### TWOJE ZADANIE
Przepisz wszystkie poniższe wpisy bez żadnych zmian, zachowując każdy wiersz.

Dane o położeniu słów i elementów
== == ==

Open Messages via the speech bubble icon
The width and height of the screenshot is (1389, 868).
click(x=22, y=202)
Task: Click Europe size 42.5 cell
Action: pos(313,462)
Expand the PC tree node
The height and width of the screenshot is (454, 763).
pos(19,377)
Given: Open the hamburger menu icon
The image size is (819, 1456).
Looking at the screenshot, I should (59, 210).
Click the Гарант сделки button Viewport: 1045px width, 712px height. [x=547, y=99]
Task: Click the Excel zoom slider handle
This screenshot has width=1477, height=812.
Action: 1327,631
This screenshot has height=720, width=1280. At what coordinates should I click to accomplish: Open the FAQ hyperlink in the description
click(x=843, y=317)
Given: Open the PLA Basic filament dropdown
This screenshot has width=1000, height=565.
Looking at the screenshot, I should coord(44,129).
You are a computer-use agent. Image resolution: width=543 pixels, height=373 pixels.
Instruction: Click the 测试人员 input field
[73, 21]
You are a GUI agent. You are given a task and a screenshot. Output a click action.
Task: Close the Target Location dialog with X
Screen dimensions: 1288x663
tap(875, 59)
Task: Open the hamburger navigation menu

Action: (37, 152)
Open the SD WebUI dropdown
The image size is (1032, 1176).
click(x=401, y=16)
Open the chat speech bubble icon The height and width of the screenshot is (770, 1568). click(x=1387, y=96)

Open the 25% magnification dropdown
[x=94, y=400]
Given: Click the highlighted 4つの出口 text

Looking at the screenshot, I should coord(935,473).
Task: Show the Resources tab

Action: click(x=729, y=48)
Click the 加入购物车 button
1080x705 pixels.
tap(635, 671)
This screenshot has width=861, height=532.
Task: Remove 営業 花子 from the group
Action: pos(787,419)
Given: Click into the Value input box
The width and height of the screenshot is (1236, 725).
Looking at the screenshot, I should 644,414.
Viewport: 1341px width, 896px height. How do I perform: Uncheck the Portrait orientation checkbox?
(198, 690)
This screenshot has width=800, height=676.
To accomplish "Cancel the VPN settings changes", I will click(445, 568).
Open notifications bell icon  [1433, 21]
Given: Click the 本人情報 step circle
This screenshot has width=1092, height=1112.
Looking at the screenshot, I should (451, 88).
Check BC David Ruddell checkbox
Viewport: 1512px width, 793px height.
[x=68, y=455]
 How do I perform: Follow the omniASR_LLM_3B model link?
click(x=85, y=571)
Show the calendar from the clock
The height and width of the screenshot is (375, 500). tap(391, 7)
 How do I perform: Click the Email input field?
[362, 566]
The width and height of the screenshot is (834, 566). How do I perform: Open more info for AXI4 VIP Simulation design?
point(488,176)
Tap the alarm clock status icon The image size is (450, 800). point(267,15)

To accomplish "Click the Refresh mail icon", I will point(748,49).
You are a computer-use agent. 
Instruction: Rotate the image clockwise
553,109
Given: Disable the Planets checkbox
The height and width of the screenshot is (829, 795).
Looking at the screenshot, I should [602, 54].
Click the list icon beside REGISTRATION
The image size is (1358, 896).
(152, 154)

== == ==

### ODPOWIEDŹ DO ZADANIA
Open Messages via the speech bubble icon
The width and height of the screenshot is (1389, 868).
click(x=22, y=202)
Task: Click Europe size 42.5 cell
Action: pos(313,462)
Expand the PC tree node
The height and width of the screenshot is (454, 763).
pos(19,377)
Given: Open the hamburger menu icon
The image size is (819, 1456).
Looking at the screenshot, I should (59, 210).
Click the Гарант сделки button Viewport: 1045px width, 712px height. [x=547, y=99]
Task: Click the Excel zoom slider handle
This screenshot has width=1477, height=812.
Action: 1327,631
This screenshot has height=720, width=1280. At what coordinates should I click to accomplish: Open the FAQ hyperlink in the description
click(x=843, y=317)
Given: Open the PLA Basic filament dropdown
This screenshot has width=1000, height=565.
Looking at the screenshot, I should coord(44,129).
You are a computer-use agent. Image resolution: width=543 pixels, height=373 pixels.
Instruction: Click the 测试人员 input field
[73, 21]
You are a GUI agent. You are given a task and a screenshot. Output a click action.
Task: Close the Target Location dialog with X
Screen dimensions: 1288x663
tap(875, 59)
Task: Open the hamburger navigation menu

Action: (37, 152)
Open the SD WebUI dropdown
The image size is (1032, 1176).
click(x=401, y=16)
Open the chat speech bubble icon The height and width of the screenshot is (770, 1568). click(x=1387, y=96)

Open the 25% magnification dropdown
[x=94, y=400]
Given: Click the highlighted 4つの出口 text

Looking at the screenshot, I should coord(935,473).
Task: Show the Resources tab

Action: click(x=729, y=48)
Click the 加入购物车 button
1080x705 pixels.
tap(635, 671)
This screenshot has width=861, height=532.
Task: Remove 営業 花子 from the group
Action: pos(787,419)
Given: Click into the Value input box
The width and height of the screenshot is (1236, 725).
Looking at the screenshot, I should 644,414.
Viewport: 1341px width, 896px height. How do I perform: Uncheck the Portrait orientation checkbox?
(198, 690)
This screenshot has width=800, height=676.
To accomplish "Cancel the VPN settings changes", I will click(445, 568).
Open notifications bell icon  [1433, 21]
Given: Click the 本人情報 step circle
This screenshot has width=1092, height=1112.
Looking at the screenshot, I should (451, 88).
Check BC David Ruddell checkbox
Viewport: 1512px width, 793px height.
[x=68, y=455]
 How do I perform: Follow the omniASR_LLM_3B model link?
click(x=85, y=571)
Show the calendar from the clock
The height and width of the screenshot is (375, 500). tap(391, 7)
 How do I perform: Click the Email input field?
[362, 566]
The width and height of the screenshot is (834, 566). How do I perform: Open more info for AXI4 VIP Simulation design?
point(488,176)
Tap the alarm clock status icon The image size is (450, 800). point(267,15)

To accomplish "Click the Refresh mail icon", I will point(748,49).
You are a computer-use agent. 
Instruction: Rotate the image clockwise
553,109
Given: Disable the Planets checkbox
The height and width of the screenshot is (829, 795).
Looking at the screenshot, I should [602, 54].
Click the list icon beside REGISTRATION
The image size is (1358, 896).
(152, 154)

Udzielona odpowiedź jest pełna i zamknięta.